## [TÂCHE À RÉALISER]
Modifiez les lignes ci-dessous en remplaçant partout « computer-use agent » par « desktop agent », et laissez tout le reste tel quel.

## [LIGNES AFFICHÉES]
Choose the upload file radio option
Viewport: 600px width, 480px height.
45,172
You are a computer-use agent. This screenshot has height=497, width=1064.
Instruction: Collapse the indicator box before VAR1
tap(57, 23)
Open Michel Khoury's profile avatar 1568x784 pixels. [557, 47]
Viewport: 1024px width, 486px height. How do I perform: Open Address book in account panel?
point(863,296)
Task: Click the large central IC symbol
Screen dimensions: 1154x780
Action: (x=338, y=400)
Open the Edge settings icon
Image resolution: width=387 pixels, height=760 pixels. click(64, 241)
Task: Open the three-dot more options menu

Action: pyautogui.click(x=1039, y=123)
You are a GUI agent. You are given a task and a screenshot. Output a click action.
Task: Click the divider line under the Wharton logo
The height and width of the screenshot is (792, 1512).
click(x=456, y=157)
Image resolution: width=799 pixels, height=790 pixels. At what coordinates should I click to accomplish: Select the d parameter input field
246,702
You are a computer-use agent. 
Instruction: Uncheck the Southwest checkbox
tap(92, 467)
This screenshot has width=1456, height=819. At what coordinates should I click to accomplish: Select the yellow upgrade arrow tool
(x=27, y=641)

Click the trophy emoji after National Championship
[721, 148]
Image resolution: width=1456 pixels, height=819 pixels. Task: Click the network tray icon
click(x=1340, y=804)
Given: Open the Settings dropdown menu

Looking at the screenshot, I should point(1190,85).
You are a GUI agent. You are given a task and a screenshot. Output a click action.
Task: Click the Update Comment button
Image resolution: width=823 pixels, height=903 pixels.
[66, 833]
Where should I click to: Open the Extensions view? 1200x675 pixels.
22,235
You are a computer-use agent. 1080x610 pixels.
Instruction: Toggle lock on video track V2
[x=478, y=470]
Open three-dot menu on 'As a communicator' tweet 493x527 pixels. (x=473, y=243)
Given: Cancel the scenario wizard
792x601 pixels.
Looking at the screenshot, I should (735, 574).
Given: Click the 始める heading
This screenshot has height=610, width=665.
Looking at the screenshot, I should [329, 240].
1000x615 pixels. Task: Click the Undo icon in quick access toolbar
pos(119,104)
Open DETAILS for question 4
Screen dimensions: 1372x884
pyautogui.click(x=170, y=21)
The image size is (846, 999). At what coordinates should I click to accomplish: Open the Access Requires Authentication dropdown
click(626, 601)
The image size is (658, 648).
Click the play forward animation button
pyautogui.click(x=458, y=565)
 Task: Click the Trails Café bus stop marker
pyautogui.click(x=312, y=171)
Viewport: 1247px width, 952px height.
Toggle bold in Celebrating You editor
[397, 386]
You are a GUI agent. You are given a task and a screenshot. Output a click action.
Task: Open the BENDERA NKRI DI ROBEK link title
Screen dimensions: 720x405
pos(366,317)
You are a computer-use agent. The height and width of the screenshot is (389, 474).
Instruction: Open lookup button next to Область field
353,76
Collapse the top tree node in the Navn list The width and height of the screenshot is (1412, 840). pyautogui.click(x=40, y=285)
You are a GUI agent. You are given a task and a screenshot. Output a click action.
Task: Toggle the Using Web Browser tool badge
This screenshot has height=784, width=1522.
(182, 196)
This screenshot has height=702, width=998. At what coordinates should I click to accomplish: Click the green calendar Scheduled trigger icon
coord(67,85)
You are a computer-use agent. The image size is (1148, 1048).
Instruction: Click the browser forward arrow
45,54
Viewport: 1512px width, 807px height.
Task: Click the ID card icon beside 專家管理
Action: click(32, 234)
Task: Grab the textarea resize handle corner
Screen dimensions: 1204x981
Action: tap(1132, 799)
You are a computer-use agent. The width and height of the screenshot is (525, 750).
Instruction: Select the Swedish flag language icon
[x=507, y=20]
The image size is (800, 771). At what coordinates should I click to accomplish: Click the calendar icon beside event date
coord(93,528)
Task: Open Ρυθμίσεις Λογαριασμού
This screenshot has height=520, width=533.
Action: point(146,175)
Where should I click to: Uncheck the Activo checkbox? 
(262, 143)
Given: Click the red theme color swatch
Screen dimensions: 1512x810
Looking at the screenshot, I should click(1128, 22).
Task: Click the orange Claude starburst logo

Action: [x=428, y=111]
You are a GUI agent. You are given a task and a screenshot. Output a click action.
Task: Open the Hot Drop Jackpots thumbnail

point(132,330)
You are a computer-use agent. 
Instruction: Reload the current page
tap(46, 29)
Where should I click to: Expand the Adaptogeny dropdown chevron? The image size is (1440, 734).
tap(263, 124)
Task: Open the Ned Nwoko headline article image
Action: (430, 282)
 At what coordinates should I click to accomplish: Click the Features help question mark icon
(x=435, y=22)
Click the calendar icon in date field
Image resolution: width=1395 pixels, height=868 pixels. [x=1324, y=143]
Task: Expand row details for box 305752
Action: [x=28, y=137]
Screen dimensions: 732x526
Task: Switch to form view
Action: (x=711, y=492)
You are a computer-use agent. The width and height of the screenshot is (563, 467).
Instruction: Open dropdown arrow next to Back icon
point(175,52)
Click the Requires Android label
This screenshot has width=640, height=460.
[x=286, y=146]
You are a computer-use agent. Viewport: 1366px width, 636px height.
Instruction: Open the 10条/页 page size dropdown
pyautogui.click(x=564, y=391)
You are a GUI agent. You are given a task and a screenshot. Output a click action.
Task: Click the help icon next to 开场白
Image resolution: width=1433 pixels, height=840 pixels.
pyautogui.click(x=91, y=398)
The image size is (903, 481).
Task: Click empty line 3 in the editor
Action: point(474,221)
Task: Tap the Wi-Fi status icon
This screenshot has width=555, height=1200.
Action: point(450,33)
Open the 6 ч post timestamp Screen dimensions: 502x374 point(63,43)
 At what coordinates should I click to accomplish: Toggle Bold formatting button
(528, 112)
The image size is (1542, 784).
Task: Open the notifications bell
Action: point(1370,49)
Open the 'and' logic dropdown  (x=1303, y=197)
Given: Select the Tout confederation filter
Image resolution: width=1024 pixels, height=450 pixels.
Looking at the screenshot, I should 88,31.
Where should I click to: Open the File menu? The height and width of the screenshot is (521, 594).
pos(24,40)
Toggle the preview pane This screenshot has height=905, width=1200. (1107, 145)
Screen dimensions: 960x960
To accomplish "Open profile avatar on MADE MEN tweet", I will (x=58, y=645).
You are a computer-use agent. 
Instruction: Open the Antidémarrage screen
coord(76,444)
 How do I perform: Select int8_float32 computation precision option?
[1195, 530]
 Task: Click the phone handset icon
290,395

## [RÉPONSE ATTENDUE]
Choose the upload file radio option
Viewport: 600px width, 480px height.
45,172
You are a desktop agent. This screenshot has height=497, width=1064.
Instruction: Collapse the indicator box before VAR1
tap(57, 23)
Open Michel Khoury's profile avatar 1568x784 pixels. [557, 47]
Viewport: 1024px width, 486px height. How do I perform: Open Address book in account panel?
point(863,296)
Task: Click the large central IC symbol
Screen dimensions: 1154x780
Action: (x=338, y=400)
Open the Edge settings icon
Image resolution: width=387 pixels, height=760 pixels. click(64, 241)
Task: Open the three-dot more options menu

Action: pyautogui.click(x=1039, y=123)
You are a GUI agent. You are given a task and a screenshot. Output a click action.
Task: Click the divider line under the Wharton logo
The height and width of the screenshot is (792, 1512).
click(x=456, y=157)
Image resolution: width=799 pixels, height=790 pixels. At what coordinates should I click to accomplish: Select the d parameter input field
246,702
You are a desktop agent. 
Instruction: Uncheck the Southwest checkbox
tap(92, 467)
This screenshot has width=1456, height=819. At what coordinates should I click to accomplish: Select the yellow upgrade arrow tool
(x=27, y=641)

Click the trophy emoji after National Championship
[721, 148]
Image resolution: width=1456 pixels, height=819 pixels. Task: Click the network tray icon
click(x=1340, y=804)
Given: Open the Settings dropdown menu

Looking at the screenshot, I should point(1190,85).
You are a GUI agent. You are given a task and a screenshot. Output a click action.
Task: Click the Update Comment button
Image resolution: width=823 pixels, height=903 pixels.
[66, 833]
Where should I click to: Open the Extensions view? 1200x675 pixels.
22,235
You are a desktop agent. 1080x610 pixels.
Instruction: Toggle lock on video track V2
[x=478, y=470]
Open three-dot menu on 'As a communicator' tweet 493x527 pixels. (x=473, y=243)
Given: Cancel the scenario wizard
792x601 pixels.
Looking at the screenshot, I should (735, 574).
Given: Click the 始める heading
This screenshot has height=610, width=665.
Looking at the screenshot, I should [329, 240].
1000x615 pixels. Task: Click the Undo icon in quick access toolbar
pos(119,104)
Open DETAILS for question 4
Screen dimensions: 1372x884
pyautogui.click(x=170, y=21)
The image size is (846, 999). At what coordinates should I click to accomplish: Open the Access Requires Authentication dropdown
click(626, 601)
The image size is (658, 648).
Click the play forward animation button
pyautogui.click(x=458, y=565)
 Task: Click the Trails Café bus stop marker
pyautogui.click(x=312, y=171)
Viewport: 1247px width, 952px height.
Toggle bold in Celebrating You editor
[397, 386]
You are a GUI agent. You are given a task and a screenshot. Output a click action.
Task: Open the BENDERA NKRI DI ROBEK link title
Screen dimensions: 720x405
pos(366,317)
You are a desktop agent. The height and width of the screenshot is (389, 474).
Instruction: Open lookup button next to Область field
353,76
Collapse the top tree node in the Navn list The width and height of the screenshot is (1412, 840). pyautogui.click(x=40, y=285)
You are a GUI agent. You are given a task and a screenshot. Output a click action.
Task: Toggle the Using Web Browser tool badge
This screenshot has height=784, width=1522.
(182, 196)
This screenshot has height=702, width=998. At what coordinates should I click to accomplish: Click the green calendar Scheduled trigger icon
coord(67,85)
You are a desktop agent. The image size is (1148, 1048).
Instruction: Click the browser forward arrow
45,54
Viewport: 1512px width, 807px height.
Task: Click the ID card icon beside 專家管理
Action: click(32, 234)
Task: Grab the textarea resize handle corner
Screen dimensions: 1204x981
Action: tap(1132, 799)
You are a desktop agent. The width and height of the screenshot is (525, 750).
Instruction: Select the Swedish flag language icon
[x=507, y=20]
The image size is (800, 771). At what coordinates should I click to accomplish: Click the calendar icon beside event date
coord(93,528)
Task: Open Ρυθμίσεις Λογαριασμού
This screenshot has height=520, width=533.
Action: point(146,175)
Where should I click to: Uncheck the Activo checkbox? 
(262, 143)
Given: Click the red theme color swatch
Screen dimensions: 1512x810
Looking at the screenshot, I should click(1128, 22).
Task: Click the orange Claude starburst logo

Action: [x=428, y=111]
You are a GUI agent. You are given a task and a screenshot. Output a click action.
Task: Open the Hot Drop Jackpots thumbnail

point(132,330)
You are a desktop agent. 
Instruction: Reload the current page
tap(46, 29)
Where should I click to: Expand the Adaptogeny dropdown chevron? The image size is (1440, 734).
tap(263, 124)
Task: Open the Ned Nwoko headline article image
Action: (430, 282)
 At what coordinates should I click to accomplish: Click the Features help question mark icon
(x=435, y=22)
Click the calendar icon in date field
Image resolution: width=1395 pixels, height=868 pixels. [x=1324, y=143]
Task: Expand row details for box 305752
Action: [x=28, y=137]
Screen dimensions: 732x526
Task: Switch to form view
Action: (x=711, y=492)
You are a desktop agent. The width and height of the screenshot is (563, 467).
Instruction: Open dropdown arrow next to Back icon
point(175,52)
Click the Requires Android label
This screenshot has width=640, height=460.
[x=286, y=146]
You are a desktop agent. Viewport: 1366px width, 636px height.
Instruction: Open the 10条/页 page size dropdown
pyautogui.click(x=564, y=391)
You are a GUI agent. You are given a task and a screenshot. Output a click action.
Task: Click the help icon next to 开场白
Image resolution: width=1433 pixels, height=840 pixels.
pyautogui.click(x=91, y=398)
The image size is (903, 481).
Task: Click empty line 3 in the editor
Action: point(474,221)
Task: Tap the Wi-Fi status icon
This screenshot has width=555, height=1200.
Action: point(450,33)
Open the 6 ч post timestamp Screen dimensions: 502x374 point(63,43)
 At what coordinates should I click to accomplish: Toggle Bold formatting button
(528, 112)
The image size is (1542, 784).
Task: Open the notifications bell
Action: point(1370,49)
Open the 'and' logic dropdown  (x=1303, y=197)
Given: Select the Tout confederation filter
Image resolution: width=1024 pixels, height=450 pixels.
Looking at the screenshot, I should 88,31.
Where should I click to: Open the File menu? The height and width of the screenshot is (521, 594).
pos(24,40)
Toggle the preview pane This screenshot has height=905, width=1200. (1107, 145)
Screen dimensions: 960x960
To accomplish "Open profile avatar on MADE MEN tweet", I will (x=58, y=645).
You are a desktop agent. 
Instruction: Open the Antidémarrage screen
coord(76,444)
 How do I perform: Select int8_float32 computation precision option?
[1195, 530]
 Task: Click the phone handset icon
290,395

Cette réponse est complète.